I left his house shaken, but considerably calmer and started my own research. There isn't a lot of information out there. I even used my college's academic resources to look up scholarly articles and frankly, found way more crap on random websites that had no credibility and all anecdotal evidence. I read a few articles and found out things like, just like boys can't really pee when they are close to orgasm, because the the channel for urine is being overtaken by the channel for semen, women usually can't pee when they are very turned on and close to orgasm. Also, while it can look like pee, ejaculate comes from the skeen's gland and, just like vaginal fluid changes in smell, consistency, and taste depending on where the girl is in her menstrual cycle. Since then, I've seen my own, and a few other girl's squirt range from clear and completely liquid to thick, white and opaque, looking like male cum.
There is still little scientific research on female ejaculation, and there is still a raging debate on if the phenomenon even exists. As someone who has, since that first terrifying experience, been doing it routinely for the past 5 years, I'll putting myself firmly on the yes, it does exist side of the debate. If you've thought about it, and want to try it here are a few things I've discovered from my personal experience, though keep in mind that almost everything I tell you has at least a few people who will swear the opposite is true. However, in my g otravels I've thought about both my experience and those I've talked to about it (and yes, I talk to almost everyone I meet about sex) and these are the facts that we've come up with.
1. I've found the squirting is usually related to intensity of orgasm. While an intense orgasm doesn't automatically mean that an ejaculation will happen, it's much more likely with an intense orgasm then a mild one.
2. Most woman need some kind of penetration, usually including g spot stimulation to be able to squirt. I have yet to meet anyone who has been able to squirt from strictly clitoral stimulation.
3. The less hydrated you are, the thicker the consistency of the ejaculate.
4. Stimulation of the g spot usually results in the feeling of having to pee at first, freaking a lot of woman out and causing them to stop the stimulation before that sensation passes (which it will) and intense, orgasmic sensations replace them.
5. Many woman feel the sensation of a build up of pressure similar to a full bladder before they ejaculate.

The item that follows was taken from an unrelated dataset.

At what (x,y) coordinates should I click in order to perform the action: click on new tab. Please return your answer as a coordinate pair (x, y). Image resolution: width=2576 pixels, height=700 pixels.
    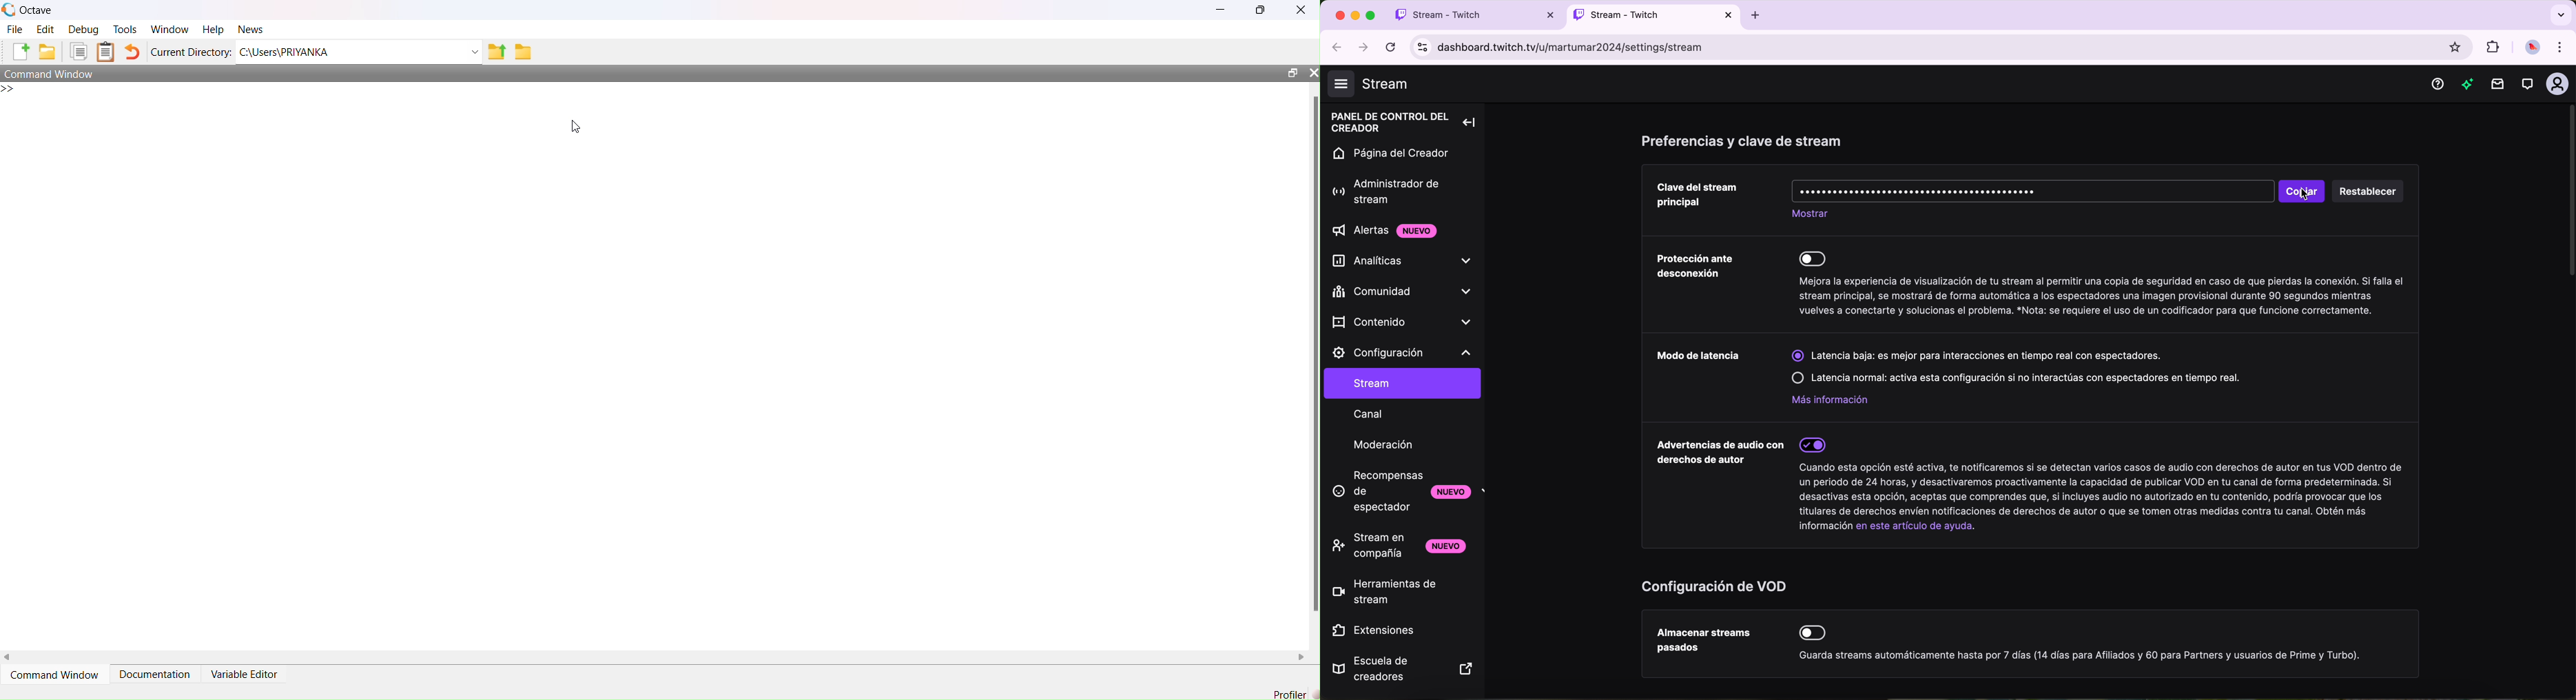
    Looking at the image, I should click on (1760, 15).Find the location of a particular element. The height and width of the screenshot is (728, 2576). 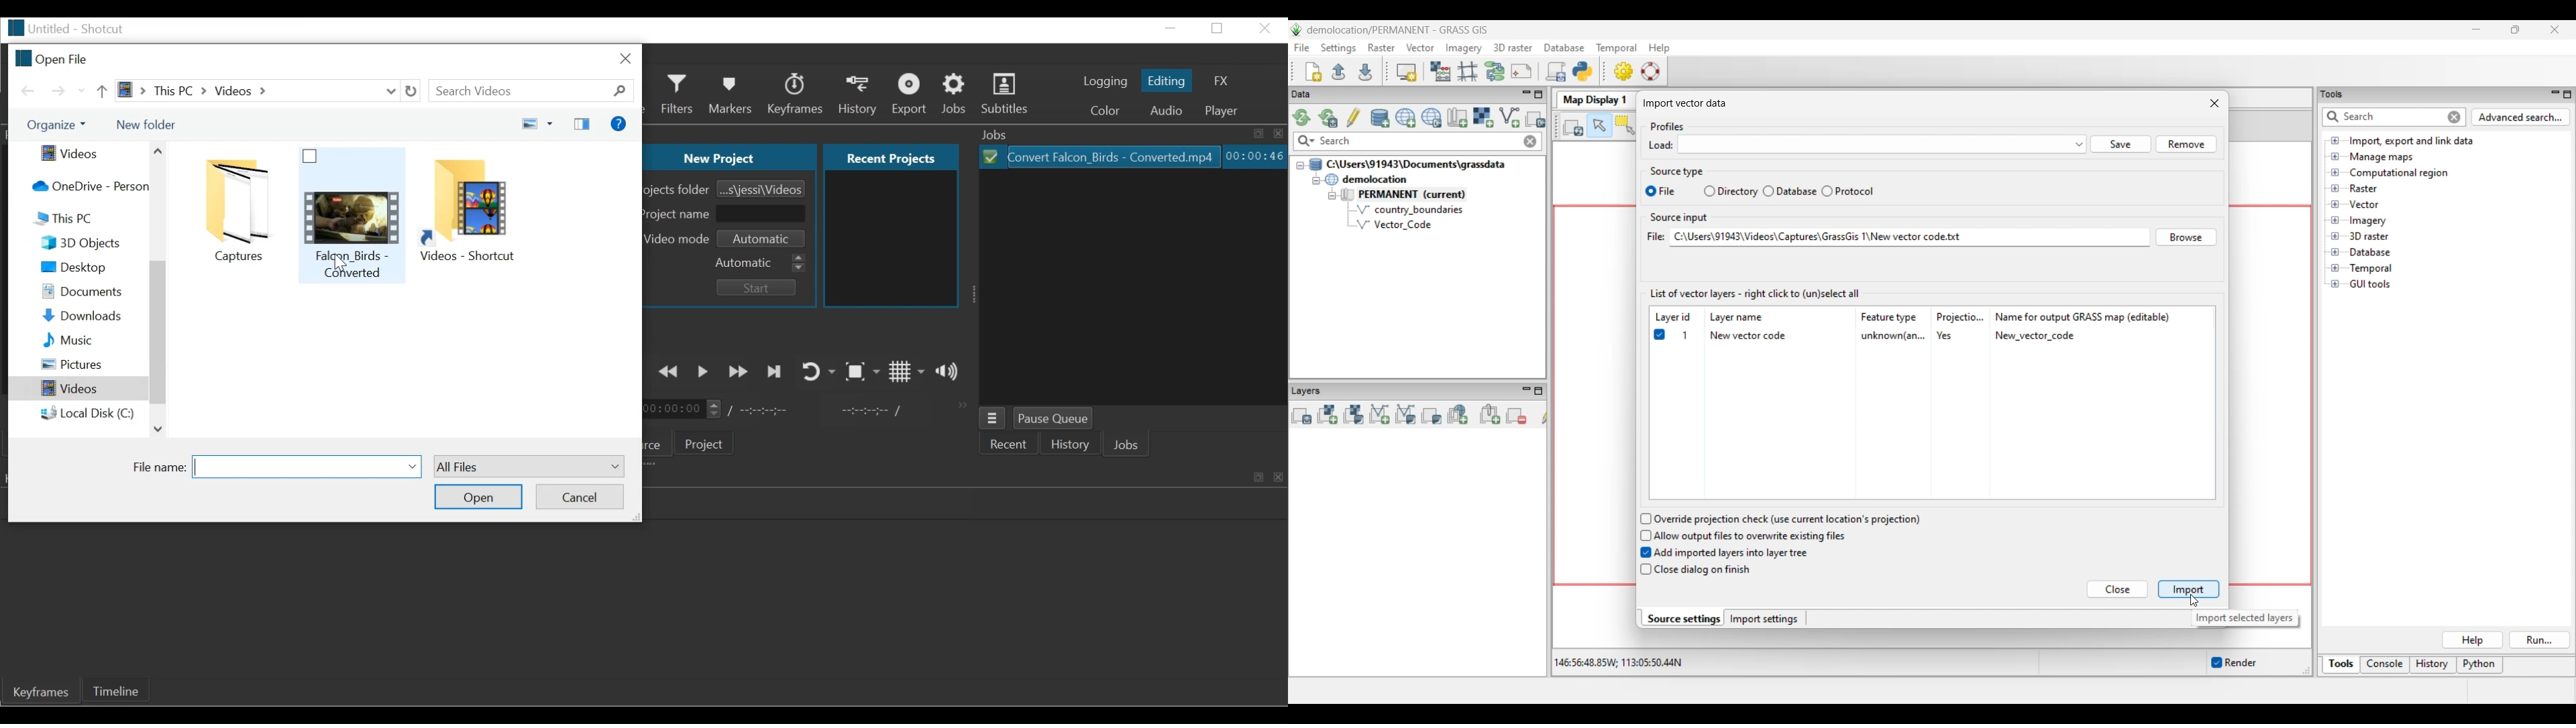

Source is located at coordinates (662, 442).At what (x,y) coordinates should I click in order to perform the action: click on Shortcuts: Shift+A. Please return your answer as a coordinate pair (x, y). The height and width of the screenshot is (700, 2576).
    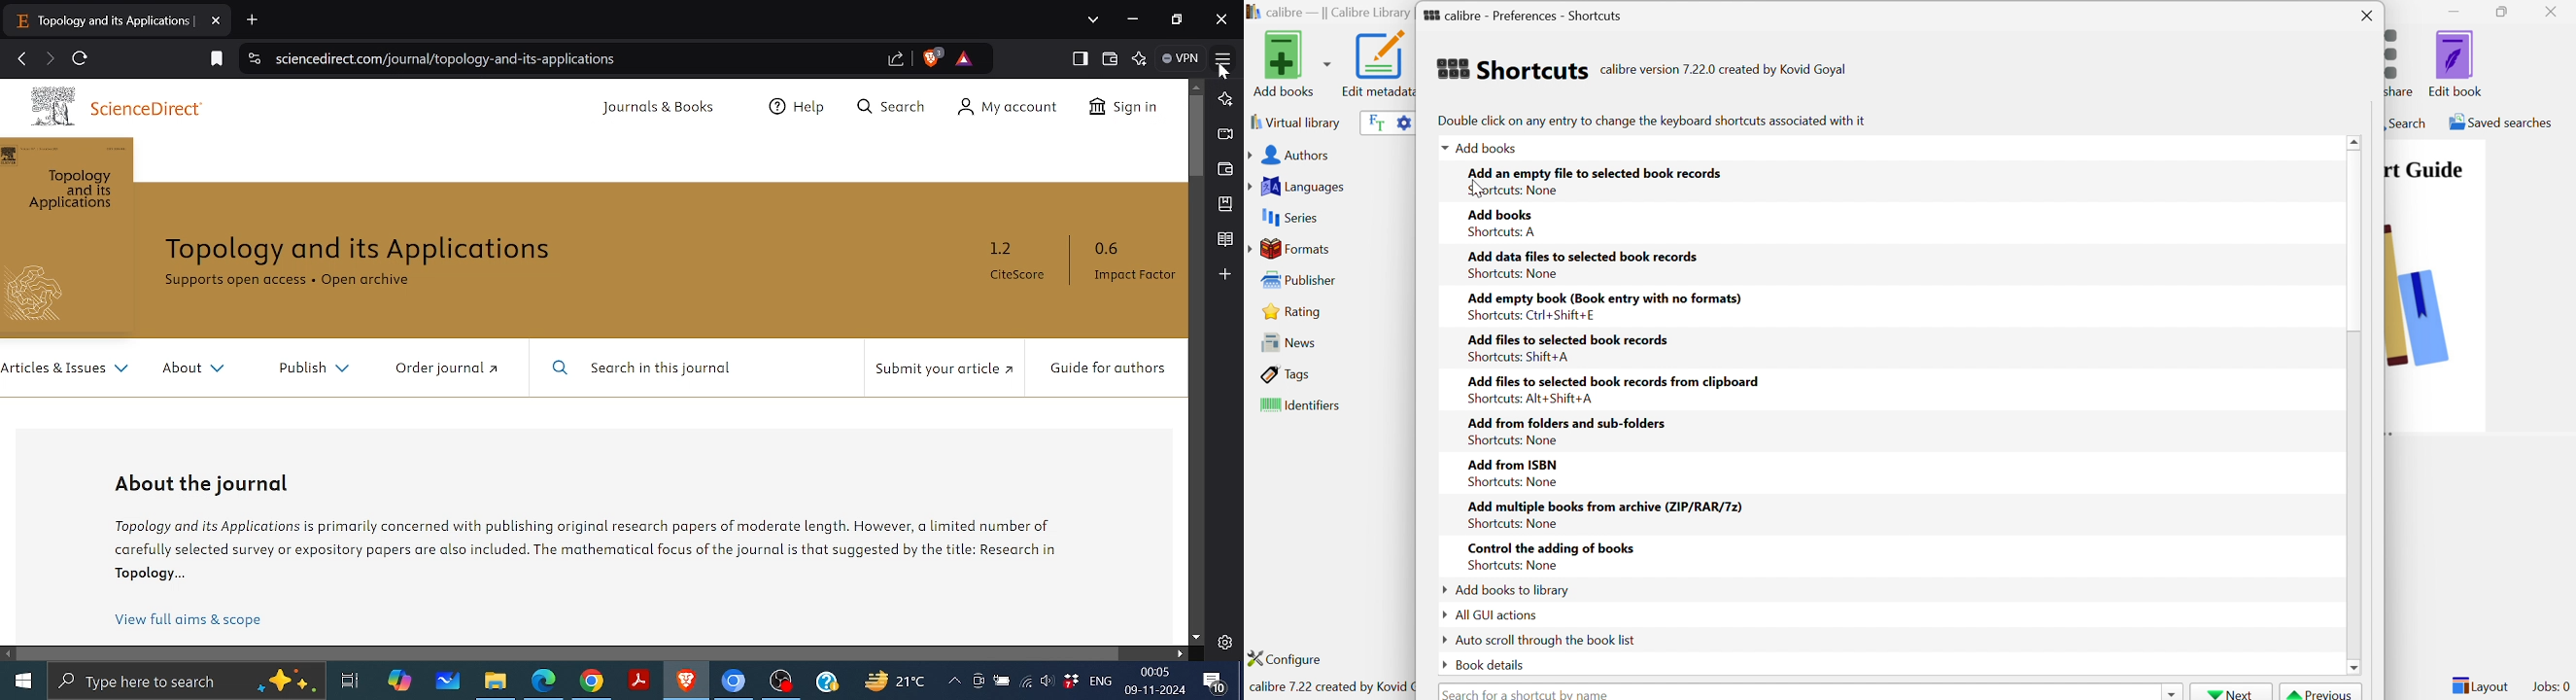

Again, this sensation can cause many woman to stop short of orgasm, but just go with it and you may end up ejaculating.
6. Finally, many woman are freaked out the first time it happens or are scared of their partner's reaction, but I'm hear to assure you as both someone who has done it and been with girl's who could, I've never found it anything but hot and the most negative reaction I ever received was indifference.
So I encourage you to try it, at home by yourself at first if that makes you more comfortable, if it has been something you're interested in. There are some good resources out there, so do a little research of your own, and go for it. So this is cleofaye saying, spray the walls kiddies and, as always, if you're unsure, just ask, and if you're unsatisfied, give direction.